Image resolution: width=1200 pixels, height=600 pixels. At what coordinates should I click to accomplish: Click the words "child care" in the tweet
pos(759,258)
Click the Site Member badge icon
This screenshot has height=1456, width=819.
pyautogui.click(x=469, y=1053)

◆ **YOUR GOAL**: Convert every line of the entries above into a numbered list, leaving out any blank lines.

◆ **RESULT OF THE TASK**:
1. Image resolution: width=1200 pixels, height=600 pixels. At what coordinates should I click to accomplish: Click the words "child care" in the tweet
2. pos(759,258)
3. Click the Site Member badge icon
4. This screenshot has height=1456, width=819.
5. pyautogui.click(x=469, y=1053)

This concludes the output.